Mais les élèves se montrent plus critiques sur les questions de respect et de justice au sein du collège. La grande majorité des enseignants est appréciée pour leur bienveillance, leur respect des élèves et leur fiabilité. Par contre, quand les élèves émettent des réserves, ils rapportent des situations qui peuvent se révéler d’une grande injustice, notamment à l’encontre de celles et ceux qui ne corres­pondent pas au profil de l’élève standard. Si on ajoute que près d’un élève sur trois ne se sent pas respecté par ses pairs, force est de constater que le collège peut se révéler une cause de mal-être pour un nombre non négligeable d’élèves.

Quelques élèves, que l’on peut qualifier de « réformistes », font des suggestions pour mieux vivre le quotidien de leur établissement : certaines portent sur l’organisation temporelle du collège (pour un meilleur équilibre entre temps de travail et temps de détente ou de loisirs), d’autres sur le groupe classe (l’installation des élèves, les effectifs trop lourds), d’autres encore sur la prise en compte des inégalités scolaires ou la prise en charge des élèves perturbateurs. Au-delà, certains élèves demandent à être davantage écoutés, voire à être considérés par les adultes comme des interlocuteurs à part entière. Ceci afin d’augmenter leur pouvoir d’agir sur leur quotidien scolaire et donner ainsi plus de sens à leur présence au collège.

Quel sens ces élèves de 4e attribuent-ils à l’école et aux apprentissages scolaires ?

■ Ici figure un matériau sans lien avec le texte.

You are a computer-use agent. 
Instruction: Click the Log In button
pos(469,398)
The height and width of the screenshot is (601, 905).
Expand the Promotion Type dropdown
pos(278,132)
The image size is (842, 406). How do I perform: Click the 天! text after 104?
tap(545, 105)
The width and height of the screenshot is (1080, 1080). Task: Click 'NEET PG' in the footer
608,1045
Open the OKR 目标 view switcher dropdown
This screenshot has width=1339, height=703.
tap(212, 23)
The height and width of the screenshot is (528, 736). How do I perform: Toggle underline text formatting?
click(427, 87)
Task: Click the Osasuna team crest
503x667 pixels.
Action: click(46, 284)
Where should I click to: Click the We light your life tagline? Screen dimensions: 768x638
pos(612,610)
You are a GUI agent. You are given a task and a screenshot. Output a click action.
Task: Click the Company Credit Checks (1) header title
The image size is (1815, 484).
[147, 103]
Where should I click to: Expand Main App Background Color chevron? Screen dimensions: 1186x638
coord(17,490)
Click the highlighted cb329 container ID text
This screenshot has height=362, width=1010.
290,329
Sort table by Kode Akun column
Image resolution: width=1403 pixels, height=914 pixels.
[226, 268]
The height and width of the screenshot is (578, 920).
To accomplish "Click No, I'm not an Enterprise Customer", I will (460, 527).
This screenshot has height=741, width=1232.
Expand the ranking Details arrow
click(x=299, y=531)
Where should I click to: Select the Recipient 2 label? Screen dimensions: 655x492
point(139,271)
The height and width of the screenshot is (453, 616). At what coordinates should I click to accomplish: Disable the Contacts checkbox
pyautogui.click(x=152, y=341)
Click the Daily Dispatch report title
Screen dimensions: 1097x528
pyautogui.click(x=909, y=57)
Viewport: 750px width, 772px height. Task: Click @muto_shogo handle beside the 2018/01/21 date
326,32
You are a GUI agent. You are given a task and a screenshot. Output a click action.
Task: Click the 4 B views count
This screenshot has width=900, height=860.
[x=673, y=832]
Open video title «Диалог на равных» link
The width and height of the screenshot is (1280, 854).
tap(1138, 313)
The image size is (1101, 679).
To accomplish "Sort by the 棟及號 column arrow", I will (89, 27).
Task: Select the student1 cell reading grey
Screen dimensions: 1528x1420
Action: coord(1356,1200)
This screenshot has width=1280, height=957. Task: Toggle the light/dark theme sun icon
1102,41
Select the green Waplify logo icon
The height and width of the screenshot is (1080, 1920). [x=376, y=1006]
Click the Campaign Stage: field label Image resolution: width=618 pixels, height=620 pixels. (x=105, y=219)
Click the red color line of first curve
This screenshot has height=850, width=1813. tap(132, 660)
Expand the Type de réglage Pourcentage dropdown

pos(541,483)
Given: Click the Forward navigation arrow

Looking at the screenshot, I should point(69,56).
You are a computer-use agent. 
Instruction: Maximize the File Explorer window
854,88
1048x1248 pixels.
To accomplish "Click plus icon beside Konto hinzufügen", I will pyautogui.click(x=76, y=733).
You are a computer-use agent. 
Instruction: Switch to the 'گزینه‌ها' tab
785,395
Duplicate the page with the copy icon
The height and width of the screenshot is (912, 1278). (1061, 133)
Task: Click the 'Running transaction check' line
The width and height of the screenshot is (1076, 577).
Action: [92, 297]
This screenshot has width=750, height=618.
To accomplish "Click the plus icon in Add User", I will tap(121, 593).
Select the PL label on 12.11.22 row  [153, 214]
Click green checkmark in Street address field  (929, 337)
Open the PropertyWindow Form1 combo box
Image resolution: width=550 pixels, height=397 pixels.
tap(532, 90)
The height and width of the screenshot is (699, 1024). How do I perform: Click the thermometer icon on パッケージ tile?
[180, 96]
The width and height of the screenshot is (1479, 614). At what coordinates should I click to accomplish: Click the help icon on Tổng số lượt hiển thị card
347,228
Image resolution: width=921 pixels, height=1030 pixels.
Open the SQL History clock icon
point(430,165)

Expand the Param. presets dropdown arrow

Même si le « oui » au collège est souvent accompagné de « mais », de réserves, la grande majorité des élèves composent avec les règles du jeu scolaire : sans y adhérer pleinement, ils ne les remettent pas en cause, y compris lorsqu’on leur demande ce qu’il faudrait changer « pour que l’école soit mieux ». En dehors des 20 % d’élèves interrogés qui ont déclaré d’emblée ne pas aimer aller au collège, les élèves « font avec » un système qui promet « la réussite pour tous » en affirmant promouvoir l’égalité des chances ». Le collège, souvent considéré comme le « maillon faible » du système scolaire, apparaît donc comme habité par un grand conformisme, à bonne distance d’une franche adhésion et d’un total désamour de la part des élèves.

Mais le collège ne fait ni globalement ni massivement sens pour les élèves. Pour l’immense majorité d’entre eux, « ça dépend » de la matière, du prof, de l’exercice demandé, et sans doute de bien d’autres facteurs… De telle sorte que l’on peut parler de bribes, de segments de sens plus que de sens global. Ce qui fait du collège un « collage », un puzzle avec des trous, un pointillisme qui ne permet pas de se représenter le tableau d’ensemble de la culture commune… On est en présence d’une mul­titude de configurations singulières, fragiles, qui font du collège un univers de sens aléatoires et discontinus. L’expérience scolaire des collégiens et des collégiennes est ainsi vécue comme une succession de situations qui font de chaque journée, de chaque heure de classe, des sources d’inconfort, d’insécurité, génératrices d’inquiétude et d’incertitude préjudiciables à la disponibilité d’esprit favo­rable à l’entrée dans les apprentissages scolaires.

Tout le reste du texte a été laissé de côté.